こんなことを続けていれば、自分の身が持たない。
「本当に、何も知らないんだね。無理もないよ、あの男は細部の方までロクに説明してくれなかったんだもん」
少女はここへ来て長いのだろうか?
彼女は気を遣い、ここならしばらくは安全だと思うから、と地に寝そべる許可をくれた。
息を整えながら、お言葉に甘えて地に寝そべる。
小石だらけの山道なんて気にもならないほど、自然とリラックスできた。
見ればこの島にたどり着いた時は明るく照っていた日差しも、いつしか沈みかけていた。
茜色に輝く太陽が、今宵も月へとその出番をバトンタッチする。
改めて見る夕焼けの空は、ここに来て一番に心を打たれた。
「……あの子もバカだよね。万が一、島民を傷つけちゃったらルールに違反するのに」
そう零す彼女の言葉からようやく理解した。どうやら街中で戦闘を行うのは勝手だが、それだけ島民を傷つけるリスクも高まる。

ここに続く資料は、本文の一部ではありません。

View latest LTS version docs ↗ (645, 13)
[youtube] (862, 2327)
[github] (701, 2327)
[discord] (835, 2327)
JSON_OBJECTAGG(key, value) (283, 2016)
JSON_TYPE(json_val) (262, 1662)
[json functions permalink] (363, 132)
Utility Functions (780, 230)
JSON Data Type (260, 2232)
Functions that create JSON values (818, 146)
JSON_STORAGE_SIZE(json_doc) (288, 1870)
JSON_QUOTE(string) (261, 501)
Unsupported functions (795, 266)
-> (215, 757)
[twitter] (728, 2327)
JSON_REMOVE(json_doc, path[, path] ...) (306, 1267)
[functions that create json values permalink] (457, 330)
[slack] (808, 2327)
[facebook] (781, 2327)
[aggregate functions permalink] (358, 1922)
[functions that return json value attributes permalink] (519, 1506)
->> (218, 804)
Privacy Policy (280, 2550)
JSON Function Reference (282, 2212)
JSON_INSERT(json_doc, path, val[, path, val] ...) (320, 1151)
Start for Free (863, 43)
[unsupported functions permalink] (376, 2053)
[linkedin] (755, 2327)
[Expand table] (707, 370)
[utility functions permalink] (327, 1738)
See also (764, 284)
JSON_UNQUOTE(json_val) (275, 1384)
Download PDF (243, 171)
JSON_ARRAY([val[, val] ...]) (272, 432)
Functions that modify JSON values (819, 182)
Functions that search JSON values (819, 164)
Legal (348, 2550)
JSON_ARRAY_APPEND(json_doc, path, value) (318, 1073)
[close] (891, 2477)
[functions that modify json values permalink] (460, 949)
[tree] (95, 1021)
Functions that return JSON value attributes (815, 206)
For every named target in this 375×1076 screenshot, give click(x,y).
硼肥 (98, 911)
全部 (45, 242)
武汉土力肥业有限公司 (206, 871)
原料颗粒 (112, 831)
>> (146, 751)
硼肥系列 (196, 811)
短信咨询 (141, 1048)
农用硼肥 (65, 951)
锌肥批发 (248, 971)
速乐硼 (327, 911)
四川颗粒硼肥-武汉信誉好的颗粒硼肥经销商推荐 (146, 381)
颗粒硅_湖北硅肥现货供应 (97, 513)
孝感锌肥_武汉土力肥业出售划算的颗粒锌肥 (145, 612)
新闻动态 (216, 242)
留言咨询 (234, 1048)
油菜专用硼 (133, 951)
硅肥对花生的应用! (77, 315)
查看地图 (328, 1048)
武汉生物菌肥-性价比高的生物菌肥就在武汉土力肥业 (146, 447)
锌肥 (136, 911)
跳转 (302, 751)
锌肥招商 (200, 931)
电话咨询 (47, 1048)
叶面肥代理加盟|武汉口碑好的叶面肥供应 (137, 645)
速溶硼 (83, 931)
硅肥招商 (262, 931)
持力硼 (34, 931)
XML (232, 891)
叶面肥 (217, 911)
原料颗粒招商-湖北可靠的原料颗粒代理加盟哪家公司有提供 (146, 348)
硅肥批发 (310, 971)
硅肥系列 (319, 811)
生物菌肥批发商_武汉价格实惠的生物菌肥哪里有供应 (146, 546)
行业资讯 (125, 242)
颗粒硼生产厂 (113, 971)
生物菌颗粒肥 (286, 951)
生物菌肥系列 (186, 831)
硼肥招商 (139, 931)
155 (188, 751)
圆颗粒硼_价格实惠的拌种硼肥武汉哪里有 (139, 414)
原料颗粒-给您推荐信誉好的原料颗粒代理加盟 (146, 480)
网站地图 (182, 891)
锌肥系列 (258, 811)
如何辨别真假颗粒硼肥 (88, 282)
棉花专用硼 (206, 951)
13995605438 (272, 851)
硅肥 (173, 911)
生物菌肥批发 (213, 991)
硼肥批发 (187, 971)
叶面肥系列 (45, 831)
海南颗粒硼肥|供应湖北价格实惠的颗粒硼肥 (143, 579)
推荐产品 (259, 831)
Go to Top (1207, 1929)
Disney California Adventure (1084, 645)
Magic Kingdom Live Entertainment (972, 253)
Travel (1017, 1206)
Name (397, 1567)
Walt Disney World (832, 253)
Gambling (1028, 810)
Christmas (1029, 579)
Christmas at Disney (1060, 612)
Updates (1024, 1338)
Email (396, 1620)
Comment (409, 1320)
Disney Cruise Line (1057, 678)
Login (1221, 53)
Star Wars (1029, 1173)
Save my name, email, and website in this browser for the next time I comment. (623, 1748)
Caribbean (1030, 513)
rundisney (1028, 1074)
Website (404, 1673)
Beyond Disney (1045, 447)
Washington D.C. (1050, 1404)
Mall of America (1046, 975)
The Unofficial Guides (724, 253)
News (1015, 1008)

本来は人気の居ない場所で戦った方が幾分も楽ということか。
「そうだ、ここで会ったのも何かの縁。名前、教え合いっ子しようか。
わたしはシオン。よろしくね!」
無邪気に微笑みかけるシオンと名乗った少女。この笑顔が狂気なのか、それとも自分を救いたい一心なのか、わからないから。
今はとにかく、問うた。
なぜ、自分を助けたのか……。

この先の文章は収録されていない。